Happy Independent Czechoslovak State Day! It is a great day for pork knuckles, klobasa, knedlíky, and raising your glass of ležák pivo to toast the Czech people and their nation!
We moved to the Czech Republic in 2018. Prague to be precise. We love it here, and very quickly we grew to appreciate Czech history and admire the Czech people. And yes, this country has four annual holidays that commemorate their independence. Each one with very good reason.
The Czechs have always been a passionately independent people. Look up the Hussites, for example. That independent streak has held together the Czechs in the face of near constant domination and manipulation by foreign powers. Their four independence days are a testament to the Czechs’ resolve and persistence. In historical order here are the sources of the four independence holidays in the Czech calendar.
Independent Czechoslovak State Day
(Den vzniku samostatného československého státu)
28 October
Commemorates the creation of Czechoslovakia in 1918. The Czech and Slovak lands had been territories of the Austrian Empire then of Austria-Hungary. Czechoslovakia declared independence in the waning days of World War I, as Austria-Hungary fell apart. It was a nation cobbled together by the victorious Allied powers who thought they knew best for everyone else (a common trait among British, French, and American governments). The Czechs and the Slovaks were and are similar peoples, but definitely not the same. Still, they managed to create a nation under the sagacious leadership of philosophy professor Tomáš Masaryk, who for years worked for independence from Austria-Hungary and then served as Czechoslovakia’s first president. The First Czechoslovak Republic lasted until it was betrayed by the United Kingdom and France, first with the 30 September 1938 Munich Agreement, by which the Czechoslovaks, who were not allowed to participate in the talks, were forced to give up the Sudetenland to Nazi Germany, then again in March 1939 when the U.K. and France stood by as the Nazis invaded and took control of Czechoslovakia. The Nazis declared the nation a “protectorate” and occupied it throughout the war.
Liberation Day
(Den osvobození)
8 May
Known throughout the world as “Victory in Europe Day,” 8 May celebrates the surrender of Nazi Germany. It is an important day in the Czech calendar because Czechoslovakia was the foreign nation first and longest occupied by Nazi Germany. The Czech lands were largely spared from destruction in World War II and the Third Czechoslovak Republic was formed in 1945. Unfortunately, Czechoslovakia had the misfortune of Soviet armies reaching its territories before U.S. and U.K.-led armies. Falling under the Soviet sphere of influence, Czechoslovakia’s democratic institutions were gradually infiltrated and degraded by the Soviet Union. Finally, on 25 February 1948, the Soviets grabbed power in a coup. Czechoslovakia became occupied by the Soviet Union throughout the Cold War.

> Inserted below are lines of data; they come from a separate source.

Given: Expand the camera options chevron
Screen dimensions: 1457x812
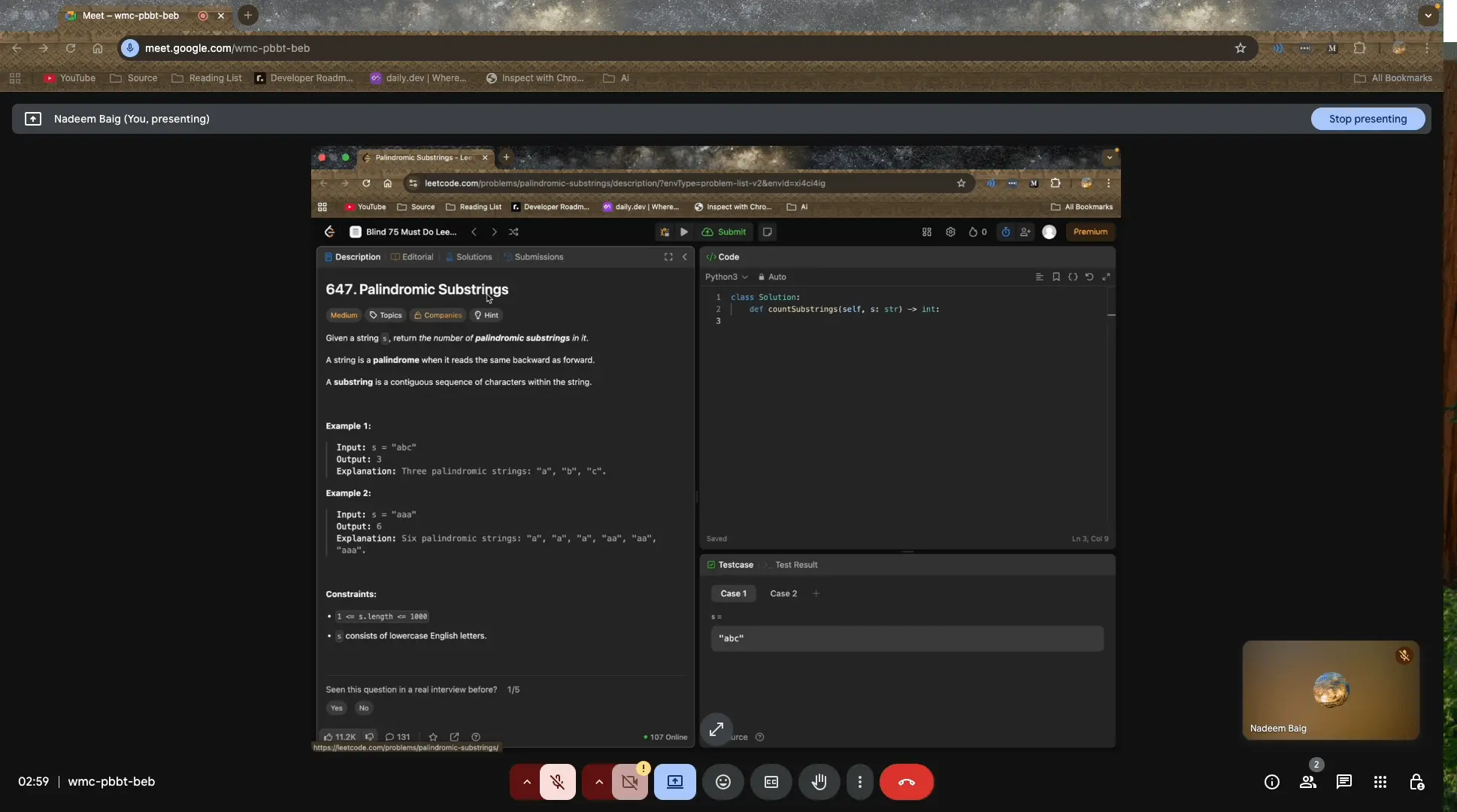Looking at the screenshot, I should (598, 782).
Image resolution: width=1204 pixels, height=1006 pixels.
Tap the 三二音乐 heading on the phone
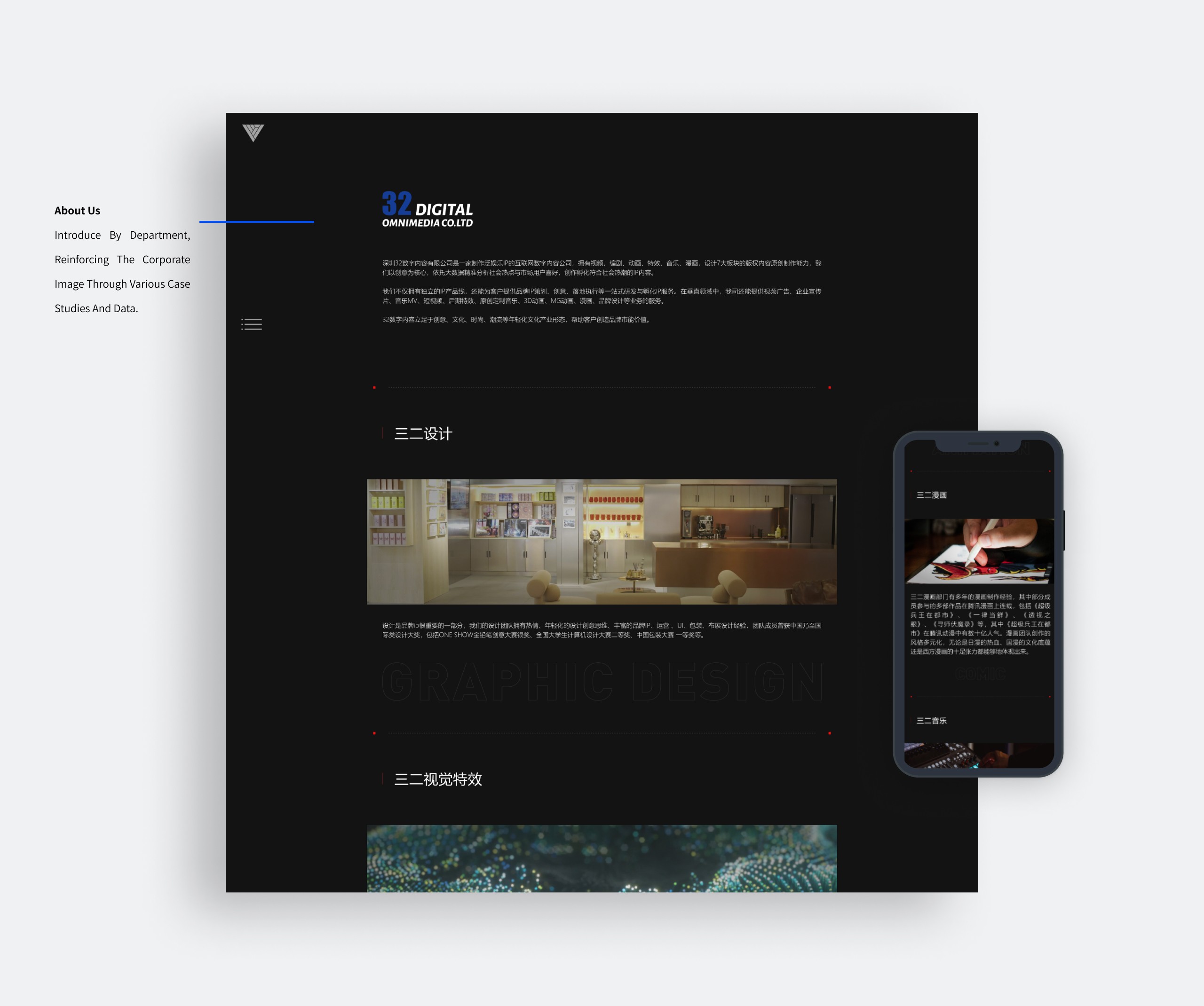931,721
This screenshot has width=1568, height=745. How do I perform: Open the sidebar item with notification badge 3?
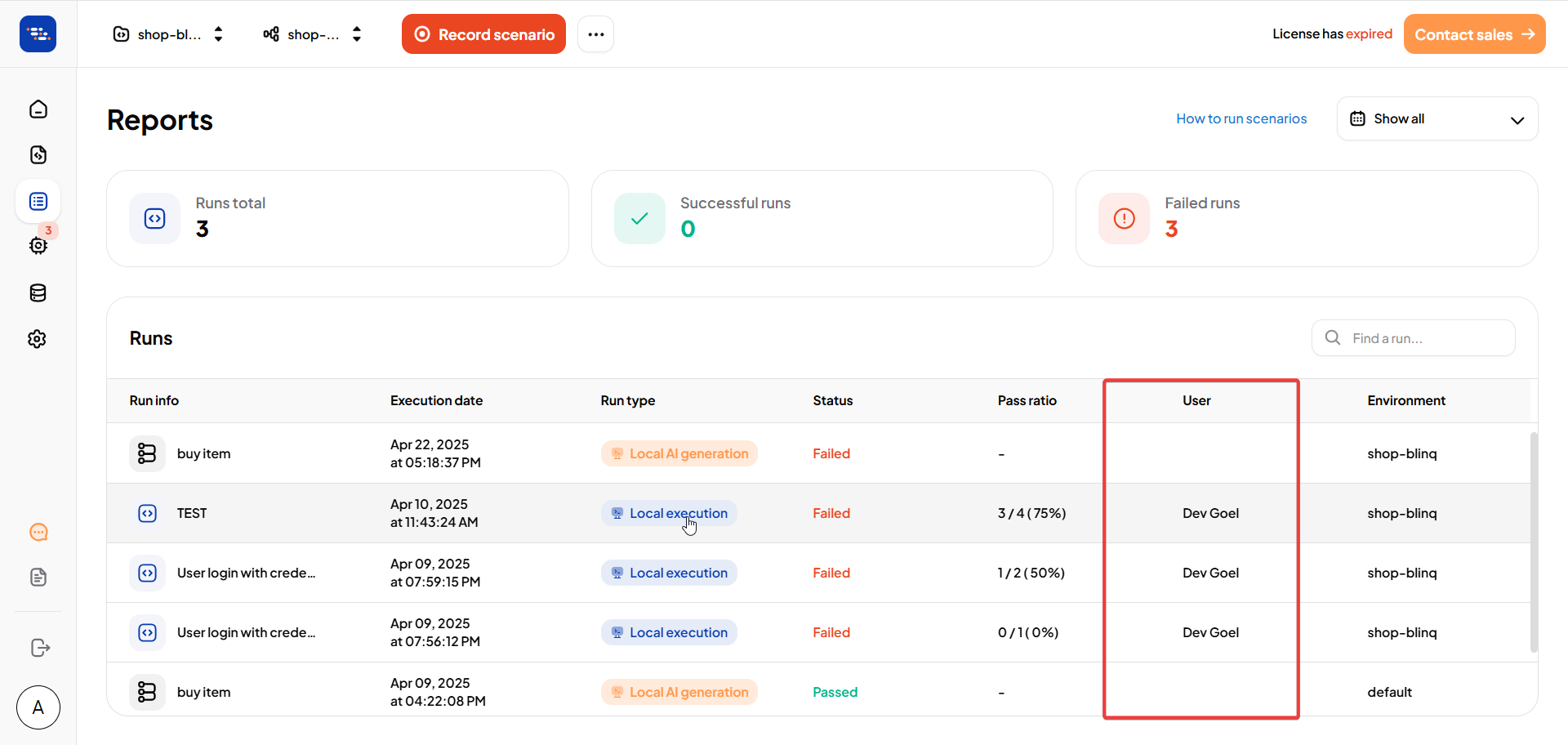click(x=38, y=246)
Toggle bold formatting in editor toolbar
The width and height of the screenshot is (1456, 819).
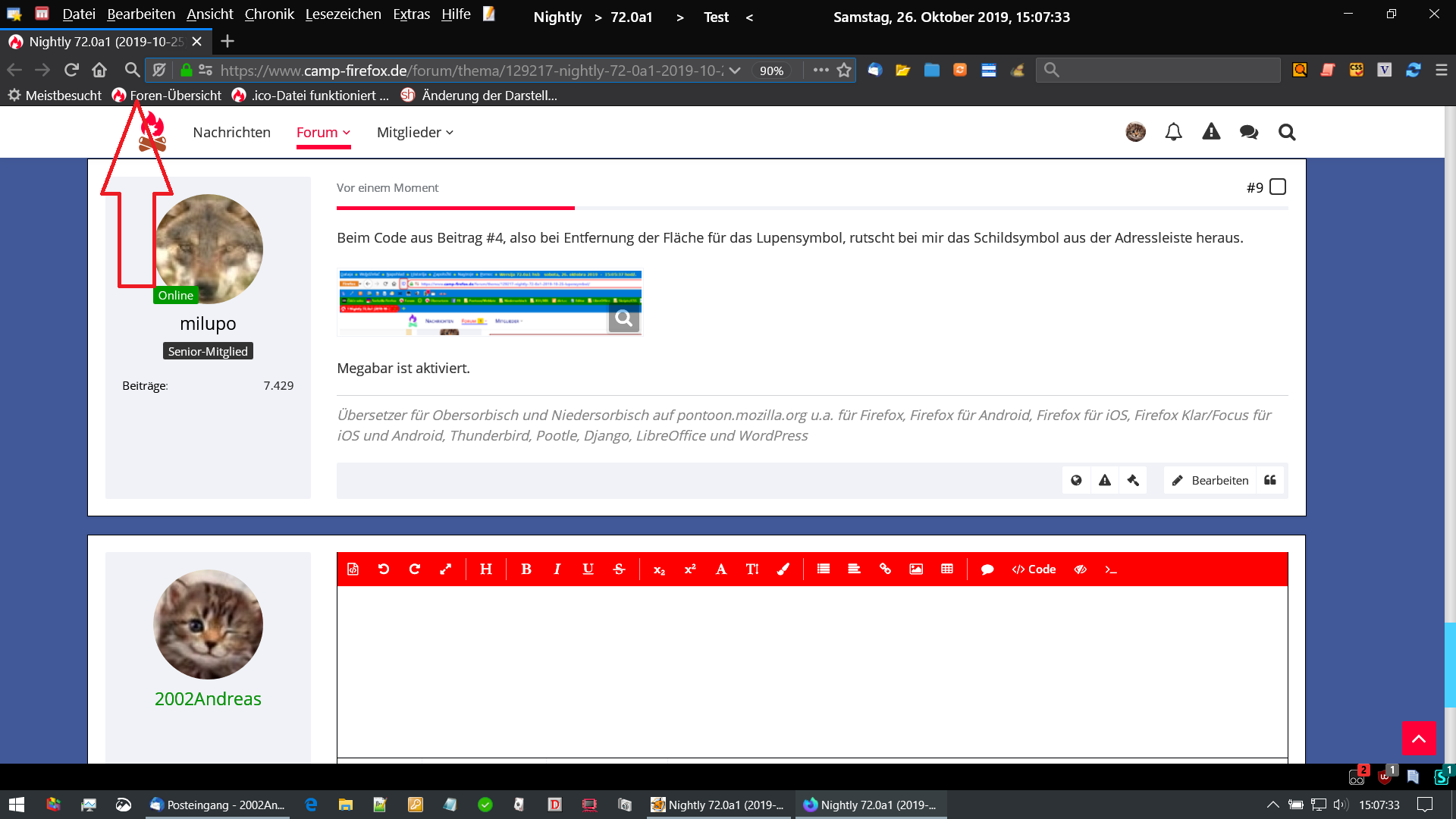coord(526,570)
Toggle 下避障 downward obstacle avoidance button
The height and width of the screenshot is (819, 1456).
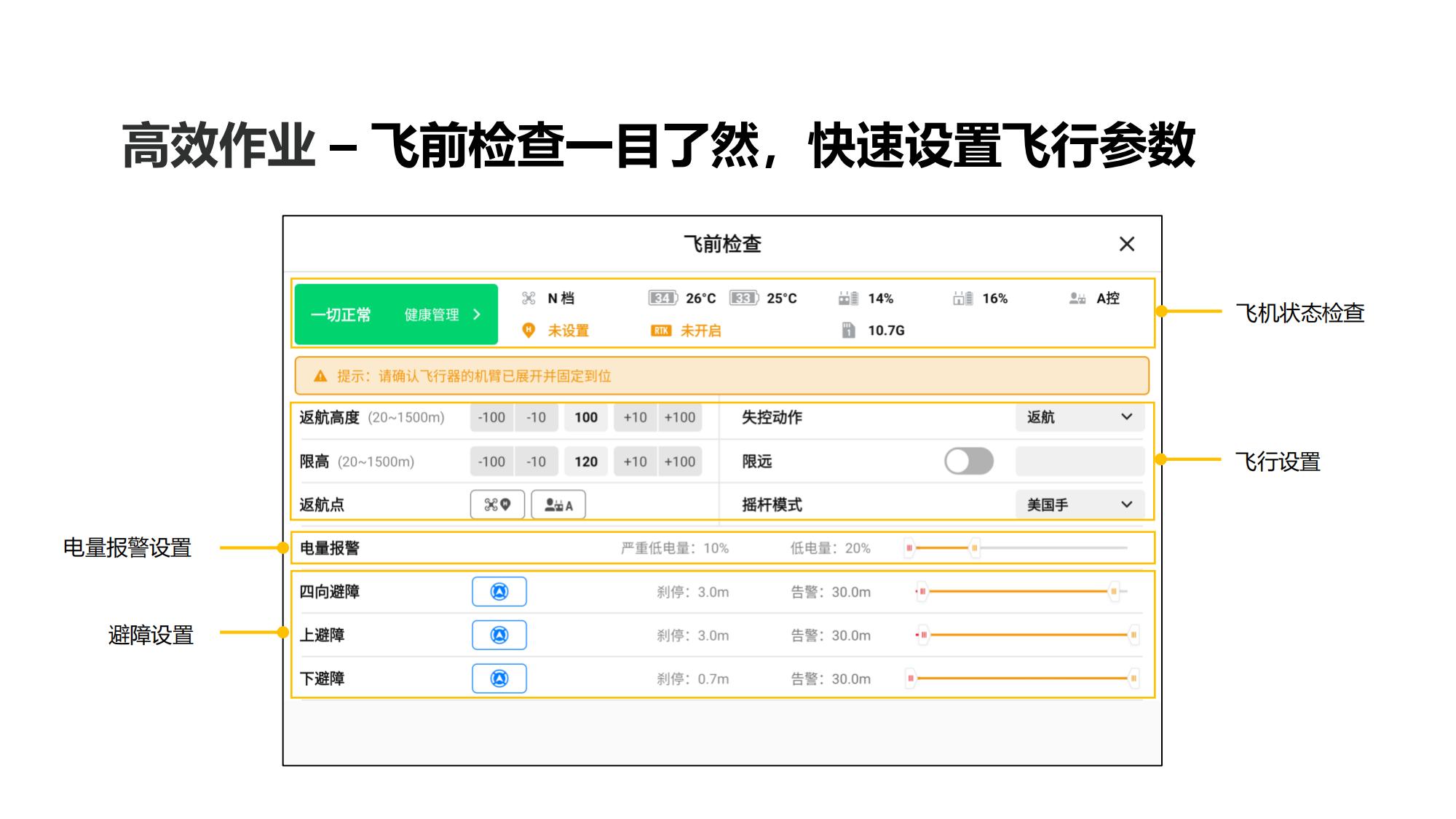click(x=499, y=678)
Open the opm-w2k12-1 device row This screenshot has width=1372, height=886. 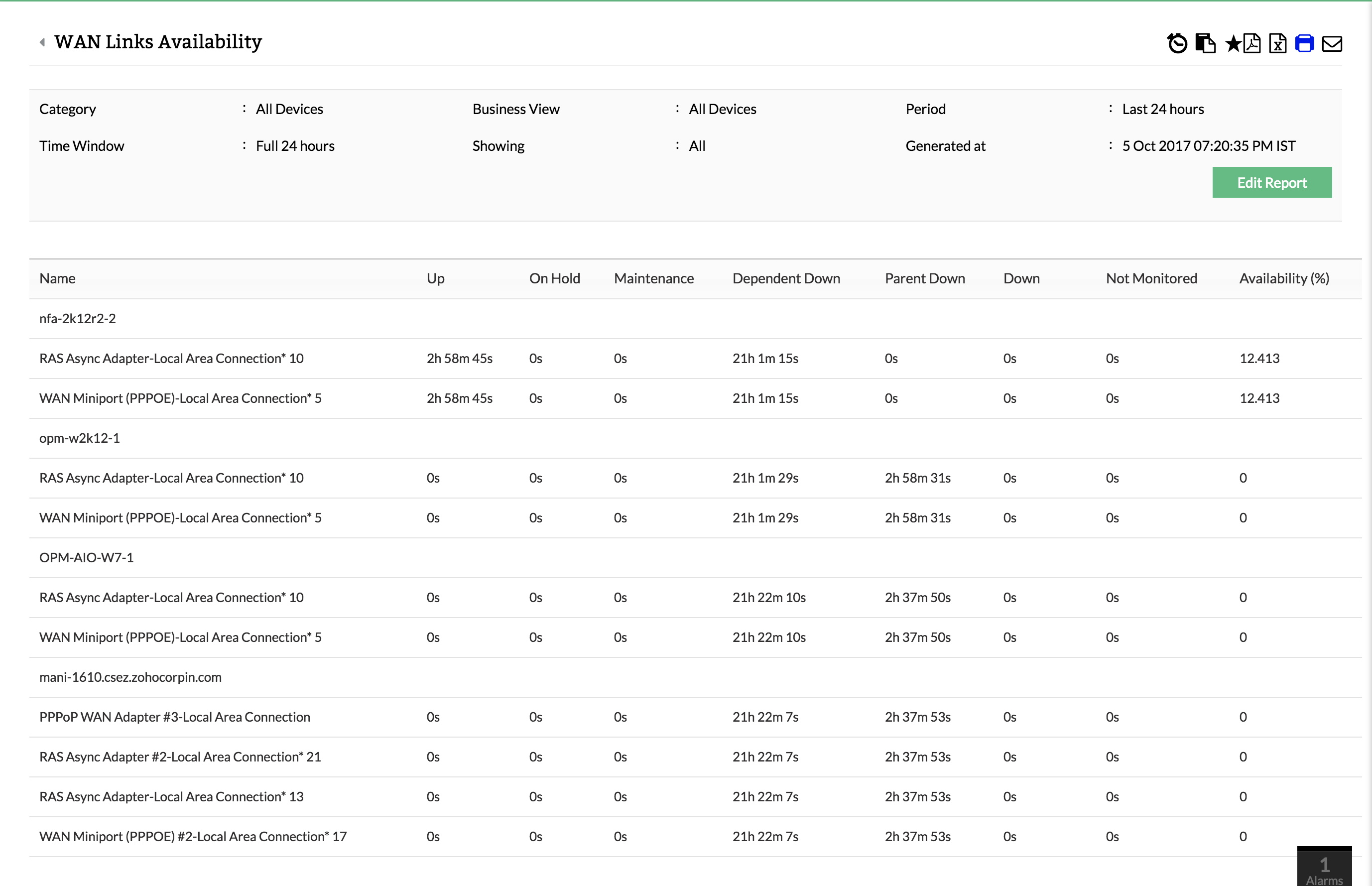click(79, 438)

Struggle for Freedom and Democracy Day
(Den boje za svobodu a demokracii)
17 November
This day commemorates two important days of resistance to totalitarianism. In opposition to Nazi occupation of Czechoslovakia, university students staged mass demonstrations in October and November of 1939. On 17 November 1939, the Nazis stormed the Charles University campus in Prague, arresting over a thousand students and faculty, summarily executing nine protest leaders, and sending the rest to concentration camps where most were murdered. Fifty years later, on 17 November 1989, marking the day the Nazis attacked students, a new generation of students led a mass demonstration protesting Soviet-puppet rule in Czechoslovakia. (The Berlin Wall had fallen a week earlier.) The demonstration was violently oppressed by the Soviet police state. The brutality was a breaking point and immediately sparked the Velvet Revolution—ten days of civil disobedience that toppled the Czechoslovak government. Struggle for Freedom and Democracy Day commemorates the Nazi and Soviet purges of students and the beginning of the end of Soviet occupation of Czechoslovakia.
Restoration of the Czech Independence Day
(Den obnovy samostatného českého státu)
1 January
Czechoslovakia, established in 1918, reestablished in 1945, and liberated from the Soviet Union in 1989, had always been a nation of convenience. Again, the Czechs and the Slovaks were and are similar peoples, but definitely not the same. Between 1989 and 1992, it became increasingly obvious that the Czechs and Slovaks were on different political paths. Not everyone wanted to partition Czechoslovakia into two separate states, but amid the backdrop of violence in the Yugoslavia and the former Soviet Union, the Czech and Slovak political leaders were motivated to negotiate a peaceful dissolution of Czechoslovakia, which they accomplished with relative swiftness in the autumn of 1992. At 12:00 am on 1 January 1993, the amicable divorce between the Czechs and the Slovaks took effect. The Czech Republic was born.
Postscript: It is interesting that there is no Czech national holiday to honor the victims of the 20 October 1968 Warsaw Pact invasion of Czechoslovakia. Leonid Brezhnev, dictator of the Soviet Union, had ordered the invasion by 500,000 Soviet-led troops to crush the new liberal reforms of the Prague Spring. At least 137 people were killed in the invasion.